Humana reported a fourth-quarter (Q4) adjusted loss per share of $2.16, worse than a feared loss of $2.12, while revenue came in at $29.2 billion, ahead of the $28.84 billion estimate.
The company’s benefits expense ratio climbed to 91.5% at the quarter’s end, up from 90.7% a year ago, reflecting rising medical costs.
For fiscal 2025, Humana reaffirmed its adjusted EPS guidance of approximately $16.25, below Wall Street’s expectation of $16.91.
The company also expects individual Medicare Advantage membership to decline by about 550,000, or 10%, in 2024—higher than the “few hundred thousand” drop it projected in its Q3 report.
The decline includes Humana’s exit from specific unprofitable plans and counties.
The Centers for Medicare & Medicaid Services (CMS) recently downgraded the 2025 star rating on Humana’s H5216 plan to 3.5 stars from 4.5. This plan accounts for 45% of Humana’s Medicare Advantage members, adding pressure to the company’s efforts to stabilize its business.

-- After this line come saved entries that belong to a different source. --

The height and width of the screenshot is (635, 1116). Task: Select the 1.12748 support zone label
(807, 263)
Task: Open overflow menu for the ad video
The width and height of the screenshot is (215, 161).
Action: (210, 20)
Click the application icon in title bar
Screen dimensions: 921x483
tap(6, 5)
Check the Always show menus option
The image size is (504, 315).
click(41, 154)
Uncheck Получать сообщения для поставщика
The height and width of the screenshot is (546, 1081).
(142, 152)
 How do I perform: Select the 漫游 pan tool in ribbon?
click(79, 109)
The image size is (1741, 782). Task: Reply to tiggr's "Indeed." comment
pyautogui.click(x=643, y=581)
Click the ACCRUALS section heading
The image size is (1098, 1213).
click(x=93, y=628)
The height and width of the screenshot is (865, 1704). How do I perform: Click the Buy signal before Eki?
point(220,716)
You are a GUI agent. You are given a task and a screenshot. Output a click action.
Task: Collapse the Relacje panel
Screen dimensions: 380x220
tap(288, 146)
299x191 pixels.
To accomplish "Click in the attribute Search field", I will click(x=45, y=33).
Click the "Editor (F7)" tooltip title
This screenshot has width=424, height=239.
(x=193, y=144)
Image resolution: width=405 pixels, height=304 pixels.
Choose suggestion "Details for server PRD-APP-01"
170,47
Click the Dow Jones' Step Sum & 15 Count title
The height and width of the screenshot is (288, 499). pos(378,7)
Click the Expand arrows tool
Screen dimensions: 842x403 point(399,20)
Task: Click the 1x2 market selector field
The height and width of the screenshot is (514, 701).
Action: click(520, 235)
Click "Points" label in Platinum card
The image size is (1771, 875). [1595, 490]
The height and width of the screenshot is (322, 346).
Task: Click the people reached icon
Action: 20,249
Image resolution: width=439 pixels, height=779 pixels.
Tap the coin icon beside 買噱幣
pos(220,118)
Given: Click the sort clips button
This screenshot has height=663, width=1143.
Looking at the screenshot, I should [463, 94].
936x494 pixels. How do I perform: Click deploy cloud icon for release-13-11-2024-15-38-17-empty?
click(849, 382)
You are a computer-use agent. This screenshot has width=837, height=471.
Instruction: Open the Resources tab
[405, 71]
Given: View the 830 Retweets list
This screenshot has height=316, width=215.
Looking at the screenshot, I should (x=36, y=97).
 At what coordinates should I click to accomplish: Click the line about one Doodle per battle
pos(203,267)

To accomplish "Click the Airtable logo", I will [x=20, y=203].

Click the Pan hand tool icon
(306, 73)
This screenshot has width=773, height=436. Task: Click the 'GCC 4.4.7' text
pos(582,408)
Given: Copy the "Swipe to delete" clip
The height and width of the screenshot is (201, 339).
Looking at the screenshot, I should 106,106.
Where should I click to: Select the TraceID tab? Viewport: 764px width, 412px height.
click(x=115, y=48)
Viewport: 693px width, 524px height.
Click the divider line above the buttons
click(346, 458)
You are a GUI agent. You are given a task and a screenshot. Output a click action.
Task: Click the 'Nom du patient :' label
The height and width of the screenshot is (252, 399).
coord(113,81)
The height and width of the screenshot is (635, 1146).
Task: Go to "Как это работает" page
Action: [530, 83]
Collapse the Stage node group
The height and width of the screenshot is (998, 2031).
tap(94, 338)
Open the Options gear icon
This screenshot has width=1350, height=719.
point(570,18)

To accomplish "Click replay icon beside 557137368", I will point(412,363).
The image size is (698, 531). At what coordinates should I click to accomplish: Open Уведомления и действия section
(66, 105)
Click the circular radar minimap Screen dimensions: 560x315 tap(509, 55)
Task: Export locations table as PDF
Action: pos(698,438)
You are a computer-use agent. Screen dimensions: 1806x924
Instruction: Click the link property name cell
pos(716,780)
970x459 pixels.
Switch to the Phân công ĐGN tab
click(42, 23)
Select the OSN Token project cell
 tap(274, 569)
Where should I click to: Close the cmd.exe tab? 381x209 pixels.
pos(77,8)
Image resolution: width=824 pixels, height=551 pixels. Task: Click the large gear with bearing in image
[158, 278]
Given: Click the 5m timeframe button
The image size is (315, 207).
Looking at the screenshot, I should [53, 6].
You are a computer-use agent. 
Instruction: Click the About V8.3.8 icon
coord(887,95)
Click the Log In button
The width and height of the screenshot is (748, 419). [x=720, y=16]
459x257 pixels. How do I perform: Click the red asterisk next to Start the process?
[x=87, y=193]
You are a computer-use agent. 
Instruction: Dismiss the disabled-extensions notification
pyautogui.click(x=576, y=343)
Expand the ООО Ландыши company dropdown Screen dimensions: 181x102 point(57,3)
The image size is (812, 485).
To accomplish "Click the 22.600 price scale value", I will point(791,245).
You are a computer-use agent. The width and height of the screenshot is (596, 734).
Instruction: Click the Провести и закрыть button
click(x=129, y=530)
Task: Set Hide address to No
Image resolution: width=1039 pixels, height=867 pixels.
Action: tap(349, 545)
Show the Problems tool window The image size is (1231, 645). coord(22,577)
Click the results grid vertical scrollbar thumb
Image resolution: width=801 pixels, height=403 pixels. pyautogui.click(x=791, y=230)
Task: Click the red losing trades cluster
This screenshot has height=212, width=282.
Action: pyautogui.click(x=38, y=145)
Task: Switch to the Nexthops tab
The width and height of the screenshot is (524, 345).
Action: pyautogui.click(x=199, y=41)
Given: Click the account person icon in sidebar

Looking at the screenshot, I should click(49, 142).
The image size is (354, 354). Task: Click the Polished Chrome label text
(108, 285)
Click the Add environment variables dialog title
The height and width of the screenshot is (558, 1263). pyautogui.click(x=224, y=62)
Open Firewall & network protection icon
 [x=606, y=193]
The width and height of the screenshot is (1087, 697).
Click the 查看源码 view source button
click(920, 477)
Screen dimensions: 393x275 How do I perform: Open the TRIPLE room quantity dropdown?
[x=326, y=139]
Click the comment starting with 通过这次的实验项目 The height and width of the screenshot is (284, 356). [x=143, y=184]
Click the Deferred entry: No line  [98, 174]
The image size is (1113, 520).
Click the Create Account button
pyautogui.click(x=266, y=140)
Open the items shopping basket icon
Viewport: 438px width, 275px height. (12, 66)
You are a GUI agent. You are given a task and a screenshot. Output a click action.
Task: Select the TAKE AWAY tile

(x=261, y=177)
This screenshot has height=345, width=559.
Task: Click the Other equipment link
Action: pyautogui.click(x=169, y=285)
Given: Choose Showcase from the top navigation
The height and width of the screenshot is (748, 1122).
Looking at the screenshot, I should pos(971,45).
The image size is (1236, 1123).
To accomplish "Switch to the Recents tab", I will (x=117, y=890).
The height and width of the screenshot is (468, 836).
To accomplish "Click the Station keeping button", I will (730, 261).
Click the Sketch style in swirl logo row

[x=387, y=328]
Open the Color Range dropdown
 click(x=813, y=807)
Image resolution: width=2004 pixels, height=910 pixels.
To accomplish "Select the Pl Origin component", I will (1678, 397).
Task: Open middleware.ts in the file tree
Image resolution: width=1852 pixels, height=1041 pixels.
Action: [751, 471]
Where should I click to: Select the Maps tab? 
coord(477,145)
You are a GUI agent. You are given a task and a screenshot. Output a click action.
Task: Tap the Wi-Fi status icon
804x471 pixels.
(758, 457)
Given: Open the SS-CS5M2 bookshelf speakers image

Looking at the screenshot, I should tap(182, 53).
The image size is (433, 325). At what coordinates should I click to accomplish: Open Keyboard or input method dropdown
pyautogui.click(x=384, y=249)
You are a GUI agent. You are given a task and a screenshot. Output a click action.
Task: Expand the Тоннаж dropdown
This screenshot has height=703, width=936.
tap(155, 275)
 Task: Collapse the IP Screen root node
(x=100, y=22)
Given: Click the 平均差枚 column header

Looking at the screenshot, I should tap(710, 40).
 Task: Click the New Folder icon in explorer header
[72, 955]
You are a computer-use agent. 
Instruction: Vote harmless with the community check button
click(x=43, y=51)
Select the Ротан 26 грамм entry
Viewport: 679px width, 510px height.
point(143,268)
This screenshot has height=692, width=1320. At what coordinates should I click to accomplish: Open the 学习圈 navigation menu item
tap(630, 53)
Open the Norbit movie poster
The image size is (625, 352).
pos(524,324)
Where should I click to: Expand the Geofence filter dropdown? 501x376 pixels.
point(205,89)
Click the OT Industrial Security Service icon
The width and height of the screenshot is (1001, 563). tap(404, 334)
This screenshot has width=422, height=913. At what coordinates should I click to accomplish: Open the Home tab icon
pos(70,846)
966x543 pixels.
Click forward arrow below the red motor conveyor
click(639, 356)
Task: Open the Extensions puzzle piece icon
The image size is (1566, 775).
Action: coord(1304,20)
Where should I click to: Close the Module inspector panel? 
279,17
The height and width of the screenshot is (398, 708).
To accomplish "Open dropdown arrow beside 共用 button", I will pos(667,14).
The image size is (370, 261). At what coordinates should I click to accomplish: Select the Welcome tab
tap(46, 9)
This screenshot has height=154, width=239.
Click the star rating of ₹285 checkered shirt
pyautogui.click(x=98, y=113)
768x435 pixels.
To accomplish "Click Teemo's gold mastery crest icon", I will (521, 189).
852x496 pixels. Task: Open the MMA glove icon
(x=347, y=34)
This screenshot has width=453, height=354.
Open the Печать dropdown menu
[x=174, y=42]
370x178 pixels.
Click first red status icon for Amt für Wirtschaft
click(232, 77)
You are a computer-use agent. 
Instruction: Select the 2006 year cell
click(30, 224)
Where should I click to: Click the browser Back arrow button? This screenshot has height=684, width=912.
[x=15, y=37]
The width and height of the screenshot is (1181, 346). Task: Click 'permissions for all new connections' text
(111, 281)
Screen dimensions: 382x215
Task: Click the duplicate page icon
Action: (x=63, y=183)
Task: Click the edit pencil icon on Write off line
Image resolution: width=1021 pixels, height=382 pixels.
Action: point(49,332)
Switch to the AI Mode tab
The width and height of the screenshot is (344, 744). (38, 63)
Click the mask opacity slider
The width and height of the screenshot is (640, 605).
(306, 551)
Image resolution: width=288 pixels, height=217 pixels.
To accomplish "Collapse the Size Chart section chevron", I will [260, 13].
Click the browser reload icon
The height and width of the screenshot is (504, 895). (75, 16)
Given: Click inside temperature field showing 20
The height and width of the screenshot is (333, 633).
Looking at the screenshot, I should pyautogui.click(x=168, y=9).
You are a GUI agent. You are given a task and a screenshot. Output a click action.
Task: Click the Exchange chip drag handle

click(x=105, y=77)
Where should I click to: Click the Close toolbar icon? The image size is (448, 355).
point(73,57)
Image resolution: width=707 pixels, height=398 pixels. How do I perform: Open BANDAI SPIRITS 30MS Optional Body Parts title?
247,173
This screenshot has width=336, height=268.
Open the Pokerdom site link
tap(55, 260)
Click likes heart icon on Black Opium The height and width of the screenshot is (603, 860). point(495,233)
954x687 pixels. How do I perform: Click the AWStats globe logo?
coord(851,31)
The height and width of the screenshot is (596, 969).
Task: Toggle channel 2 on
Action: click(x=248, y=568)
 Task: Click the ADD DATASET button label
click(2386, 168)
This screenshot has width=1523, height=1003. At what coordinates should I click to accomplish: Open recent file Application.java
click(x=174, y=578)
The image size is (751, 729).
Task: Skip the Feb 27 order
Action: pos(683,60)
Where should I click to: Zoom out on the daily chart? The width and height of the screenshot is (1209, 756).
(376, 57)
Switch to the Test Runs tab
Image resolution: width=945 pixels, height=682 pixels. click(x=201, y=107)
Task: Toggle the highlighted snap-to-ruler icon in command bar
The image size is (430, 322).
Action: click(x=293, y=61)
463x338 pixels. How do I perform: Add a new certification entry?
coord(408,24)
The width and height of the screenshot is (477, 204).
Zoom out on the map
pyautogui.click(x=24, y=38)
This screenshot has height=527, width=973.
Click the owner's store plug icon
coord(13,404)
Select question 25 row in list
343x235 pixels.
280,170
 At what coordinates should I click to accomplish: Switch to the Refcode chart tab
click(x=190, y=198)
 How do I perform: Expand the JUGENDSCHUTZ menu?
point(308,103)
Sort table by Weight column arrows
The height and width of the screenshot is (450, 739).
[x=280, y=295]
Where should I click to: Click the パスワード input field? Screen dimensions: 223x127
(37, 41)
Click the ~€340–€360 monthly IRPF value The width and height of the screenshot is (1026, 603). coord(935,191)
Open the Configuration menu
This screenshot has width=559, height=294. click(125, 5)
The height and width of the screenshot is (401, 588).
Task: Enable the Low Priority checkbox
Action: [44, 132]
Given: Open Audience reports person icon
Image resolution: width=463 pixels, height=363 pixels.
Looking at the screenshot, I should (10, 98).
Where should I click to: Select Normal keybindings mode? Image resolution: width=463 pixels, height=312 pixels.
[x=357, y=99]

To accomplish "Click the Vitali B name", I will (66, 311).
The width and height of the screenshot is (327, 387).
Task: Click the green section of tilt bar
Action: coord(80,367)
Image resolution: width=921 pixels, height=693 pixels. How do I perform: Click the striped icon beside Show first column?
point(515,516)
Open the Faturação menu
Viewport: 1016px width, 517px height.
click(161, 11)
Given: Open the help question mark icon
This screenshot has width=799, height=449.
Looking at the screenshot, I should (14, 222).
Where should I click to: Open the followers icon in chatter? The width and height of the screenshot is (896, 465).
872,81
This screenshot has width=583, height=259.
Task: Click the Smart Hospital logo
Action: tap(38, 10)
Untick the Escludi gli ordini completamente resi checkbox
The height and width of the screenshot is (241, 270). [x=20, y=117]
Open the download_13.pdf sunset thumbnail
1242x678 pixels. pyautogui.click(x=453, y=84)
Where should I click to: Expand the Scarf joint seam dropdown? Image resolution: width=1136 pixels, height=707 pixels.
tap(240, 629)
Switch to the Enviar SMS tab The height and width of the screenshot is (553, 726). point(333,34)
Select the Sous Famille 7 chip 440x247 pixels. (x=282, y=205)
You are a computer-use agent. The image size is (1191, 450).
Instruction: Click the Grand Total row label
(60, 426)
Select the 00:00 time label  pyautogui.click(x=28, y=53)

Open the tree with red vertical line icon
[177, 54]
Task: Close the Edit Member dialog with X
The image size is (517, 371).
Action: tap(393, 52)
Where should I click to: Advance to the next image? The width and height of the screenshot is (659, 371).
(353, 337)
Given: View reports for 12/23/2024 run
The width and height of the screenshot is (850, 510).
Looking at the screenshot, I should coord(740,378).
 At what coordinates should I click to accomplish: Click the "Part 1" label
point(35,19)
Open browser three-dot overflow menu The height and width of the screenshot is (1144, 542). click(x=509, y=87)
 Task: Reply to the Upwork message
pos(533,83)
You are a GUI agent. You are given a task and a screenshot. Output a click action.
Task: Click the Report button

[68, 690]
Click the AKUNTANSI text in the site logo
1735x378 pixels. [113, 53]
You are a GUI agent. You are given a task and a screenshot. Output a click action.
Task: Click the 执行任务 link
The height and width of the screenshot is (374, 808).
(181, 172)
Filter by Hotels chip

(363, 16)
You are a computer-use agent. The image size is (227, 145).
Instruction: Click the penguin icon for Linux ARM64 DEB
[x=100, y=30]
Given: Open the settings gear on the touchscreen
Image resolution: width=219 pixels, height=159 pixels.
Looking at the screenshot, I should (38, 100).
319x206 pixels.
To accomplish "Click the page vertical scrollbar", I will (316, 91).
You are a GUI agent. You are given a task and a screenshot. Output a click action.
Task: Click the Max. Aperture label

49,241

CEO Jim Rechtin called 2025 “a critical step in returning to compelling, normalized margins,” emphasizing Humana’s focus on Medicaid and CenterWell strategies, which are expected to drive long-term earnings growth.
Despite the earnings miss and guidance concerns, Humana shares were up 1.5% premarket Tuesday.
However, retail sentiment on Stocktwits remained ‘bearish’ as investors weighed the impact of the EPS shortfall and Medicare Advantage membership contraction.
Humana’s peers, Cigna and UnitedHealth, also recently reported mixed Q4 results, underscoring broader challenges in the managed-care sector, where rising medical costs continue to squeeze margins.
Humana’s stock has declined over 27% in the past 12 months.